Pada sebuah acara reuni, orang-orang yang hadir tampak bahagia sekali dapat berjumpa kawan lama satu sama lain. Mereka saling melepas rindu, sambil bercerita hal-hal yang telah mereka jalani dalam kehidupan.
Acara itu berlangsung sejak pagi hingga siang hari. Berbagai macam obrolan tumpah ruah di sana, termasuk saling memperkenalkan anggota keluarga masing-masing. Hingga terdengarlah suara adzan Dzuhur.
Seorang lelaki yang juga peserta reuni tersebut mengajak kawan-kawan lamanya itu agar jeda sejenak untuk shalat. Namun saran tersebut kurang mendapat tanggapan. Mereka berpikir waktu Dzuhur itu panjang, akan lebih baik jika rangkaian acara diselesaikan hingga tuntas baru kemudian melaksanakan shalat.
Lelaki itu akhirnya mengalah dan memilih untuk mengikuti pendapat kawan-kawannya. Mereka pun larut kembali dalam nostalgia di masa lalu. Beberapa waktu kemudian acara berakhir, dan ditutup dengan makan siang bersama.
Makanan disajikan secara prasmanan, setiap peserta reuni mengambil piring dan gelas yang disediakan lalu bebas memilih aneka hidangan yang berbaris rapi di atas sebuah meja panjang.
Namun sesuatu yang menarik perhatian terjadi. Beberapa orang tertawa, sebagian lagi senyum-senyum kecil. Pasalnya mereka melihat si lelaki itu mengambil nasi dan meletakkannya ke dalam gelas. Sejurus kemudian ia mengambil teko dan menuang air ke atas piring. Apa yang terjadi dengan temannya itu?

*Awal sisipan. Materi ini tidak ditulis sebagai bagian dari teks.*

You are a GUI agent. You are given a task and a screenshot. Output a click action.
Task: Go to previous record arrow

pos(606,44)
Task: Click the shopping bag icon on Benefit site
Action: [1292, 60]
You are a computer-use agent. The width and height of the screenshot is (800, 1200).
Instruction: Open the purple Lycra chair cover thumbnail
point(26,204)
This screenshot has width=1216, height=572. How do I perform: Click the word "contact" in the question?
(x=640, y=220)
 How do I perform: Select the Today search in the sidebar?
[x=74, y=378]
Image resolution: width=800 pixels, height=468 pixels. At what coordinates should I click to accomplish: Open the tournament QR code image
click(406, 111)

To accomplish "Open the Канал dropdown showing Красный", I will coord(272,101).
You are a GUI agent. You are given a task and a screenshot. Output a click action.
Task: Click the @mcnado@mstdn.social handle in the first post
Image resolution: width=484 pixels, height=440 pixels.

Masih dalam keadaan tertawa teman di sebelahnya menegur, "Bro, itu gak tertukar? Masa sih begitu?"
Lelaki itu menjawab, "Kalian tertawa ketika saya meletakkan sesuatu tidak pada tempatnya! Sementara kalian sendiri juga melakukan hal yang sama?"
Mereka saling berpandangan tidak mengerti, hingga sang lelaki melanjutkan, "Kalian menggunakan waktu shalat untuk urusan dunia. Begitu datang waktunya menyelesaikan urusan dunia justru digunakan untuk shalat. Apa itu tidak tertukar juga namanya?"
Sontak saja semua yang hadir tertawa kembali. Tetapi kali ini mereka menertawakan diri sendiri. Semua waktu ada tempatnya masing-masing, ada alokasinya sendiri-sendiri. Meletakkan waktu tidak pada tempatnya, tak ubahnya menciduk nasi ke dalam gelas!
Firman Allah yang sangat jelas tentang
meletakkan waktu sesuai dengan peruntukannya dapat dicermati pada Surat Al-Jumuah ayat 9-10 berikut ini,
يَا أَيُّهَا الَّذِينَ آمَنُوا إِذَا نُودِيَ لِلصَّلَاةِ مِنْ يَوْمِ الْجُمُعَةِ فَاسْعَوْا إِلَىٰ ذِكْرِ اللَّهِ وَذَرُوا الْبَيْعَ ۚ ذَٰلِكُمْ خَيْرٌ لَكُمْ إِنْ كُنْتُمْ تَعْلَمُونَ. فَإِذَا قُضِيَتِ الصَّلَاةُ فَانْتَشِرُوا فِي الْأَرْضِ وَابْتَغُوا مِنْ فَضْلِ اللَّهِ وَاذْكُرُوا اللَّهَ كَثِيرًا لَعَلَّكُمْ تُفْلِحُونَ
_"Hai orang-orang beriman, apabila diseru untuk menunaikan shalat Jumat, maka bersegeralah kamu kepada mengingat Allah dan tinggalkanlah jual beli. Yang demikian itu lebih baik bagimu jika kamu mengetahui. Apabila telah ditunaikan shalat, maka bertebaranlah kamu di muka bumi; dan carilah karunia Allah dan ingatlah Allah banyak-banyak supaya kamu beruntung."_
Lihatlah bagaimana Allah membagi hari Jumat, setiap bagian ada porsinya. Allah sudah menyiapkan waktu khusus untuk shalat dan sudah disiapkan pula waktu khusus untuk mencari rezeki. Bukan hanya Jumat, namun demikianlah yang terjadi setiap hari.
Bukankah kita akan malu jika di depan orang lain kita meletakkan makanan tidak pada tempatnya? Lalu mengapa kita tidak malu meletakkan waktu tidak pada tempatnya?